Tuesday, March 30, 2010

From a Fender VI

Though technically not a country artist, Glen Campbell was quickly adopted by country music fans and had unparalleled crossover success: "Wichita Lineman" was a hit on the pop, country, and adult contemporary charts simultaneously in 1968. Glen was just as comfortable on stage with The Smothers Brothers as he was on "Hee Haw", and although he must have seemed impossibly square back in the day, he was something of a Silent Majority sex symbol, in addition to being one of the best session guitarists ever (and an occasional fill-in for Brian Wilson in The Beach Boys). His 8-tracks were a constant presence in my household, but this isn't kids' stuff: you really have to be a grown-up to appreciate "Wichita Lineman".

I think Dylan Jones is on to something when he describes it as "the first existential country song" (although Hank Williams might disagree). If you love this song, like me, you feel the longing and the emotional depth, but you probably can't quite describe it. Maybe it's the Gulbransen synthesizer.

Nerd alert: the studio recording featured a Danelectro 6-string bass (baritone guitar) hastily borrowed from Carol Kaye, not the Fender VI shown in this clip. You knew that, of course.

From "The Smothers Brothers", 1968, live vocals and Fender VI solo!



Monday, March 29, 2010

Long before Gram and Emmylou...

...there was Porter and Dolly.

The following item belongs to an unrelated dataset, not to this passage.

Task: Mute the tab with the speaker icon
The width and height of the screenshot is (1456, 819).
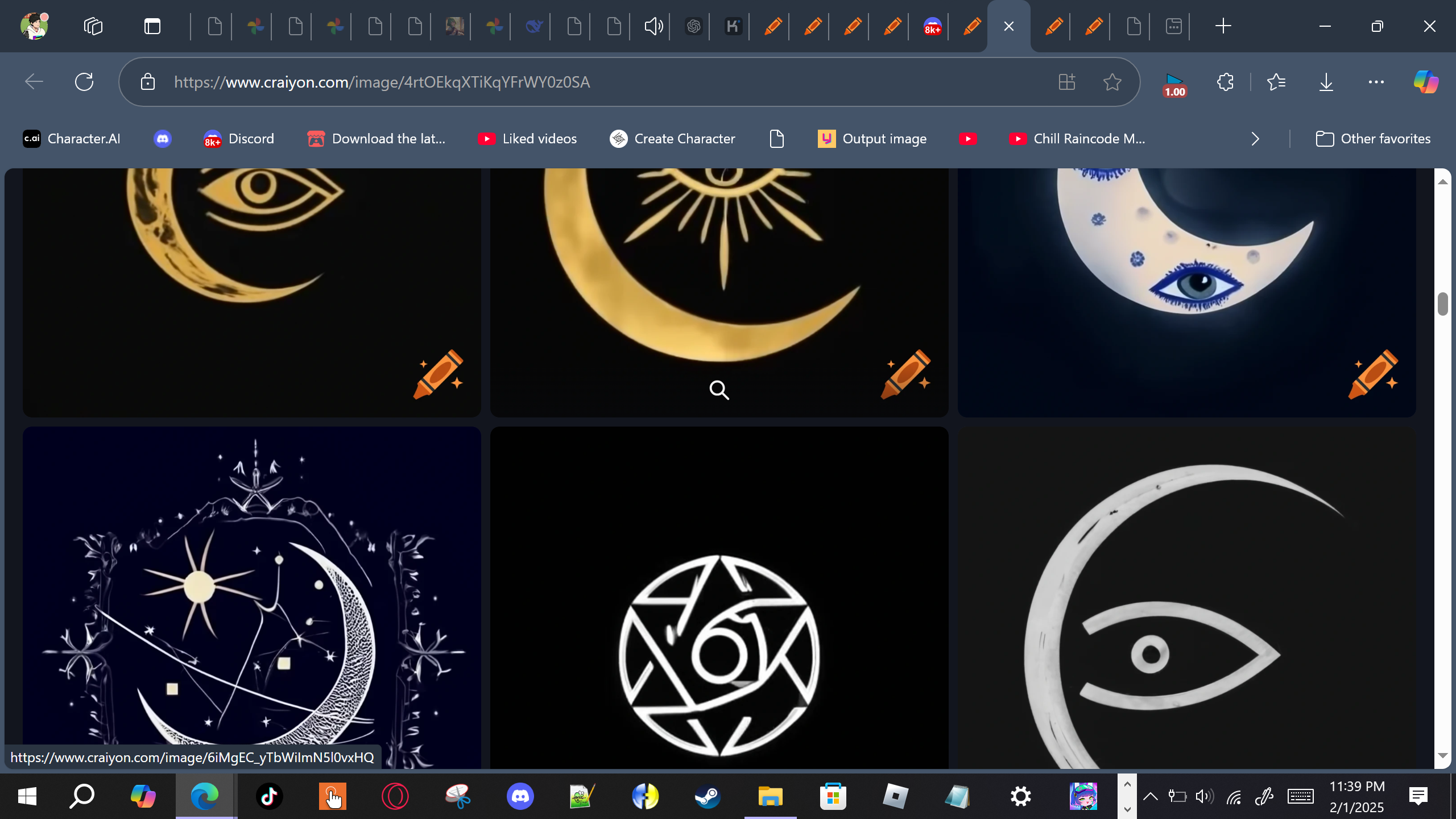Action: pyautogui.click(x=653, y=26)
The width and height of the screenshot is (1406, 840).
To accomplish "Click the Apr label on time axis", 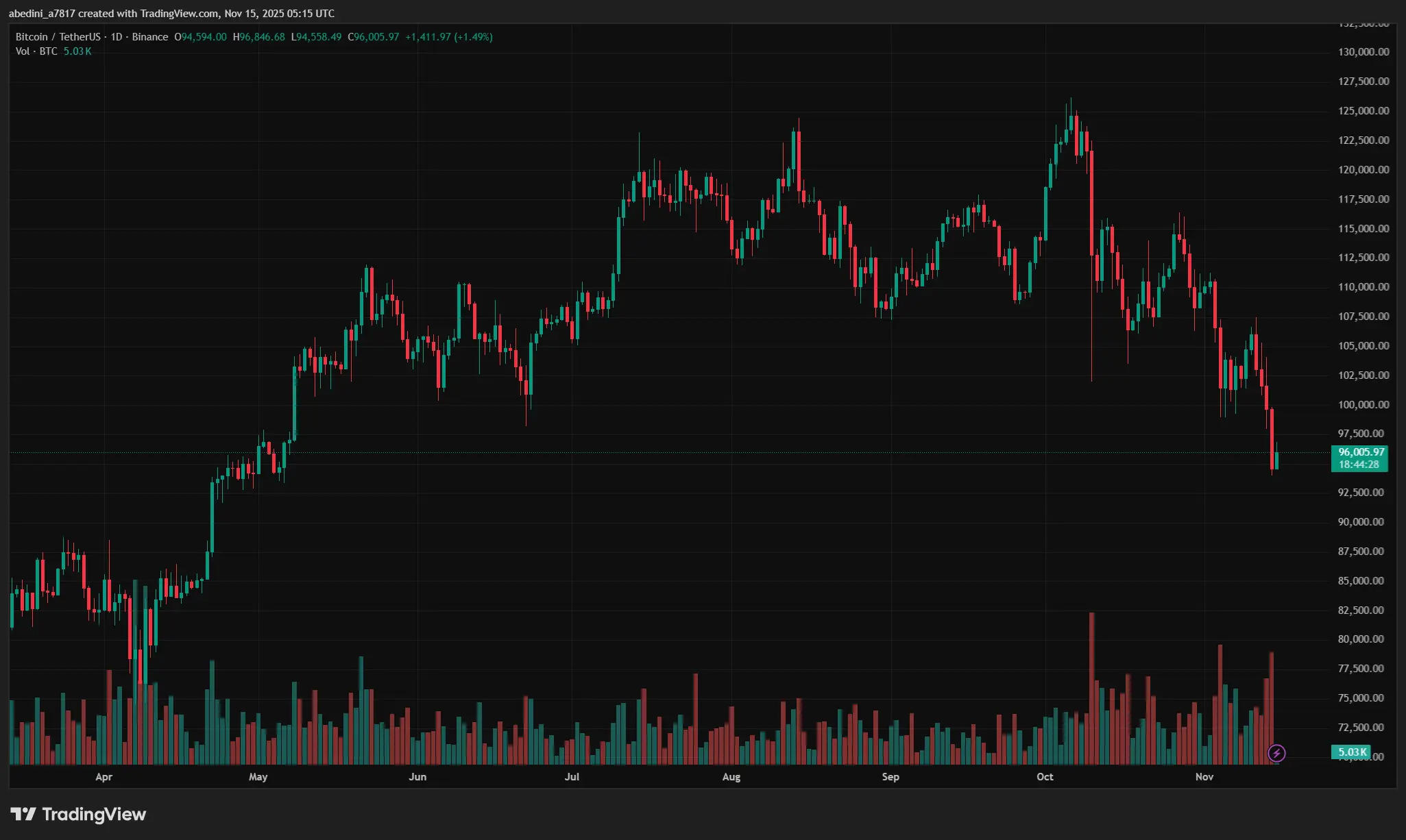I will pos(104,776).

There's an incredible wealth of clips out there from "The Porter Wagoner Show", which ran (incredibly) from 1960 - 1981. Wagoner was the living embodiment of the Nudie/Manuel suit, and his voice never sounded better than the years (1967-1974) when he was paired with Dolly Parton. These also happen to be, for our purposes, the prime Percy and Eunice years, so expect to see plenty more from this truly golden era.

Joined here by rhythm guitarist George McCormick of The Wagonmasters, Porter's house band, 1968.




Satan's got a river.

Here at Percy Me! we don't make any claim to spiritual knowledge. Eunice once told me that she saw more Christian acts performed in bars than in churches, and I believed her. But on this Passover evening, let's be thankful for all of the incredible music religion has inspired. And forget all of the other crap.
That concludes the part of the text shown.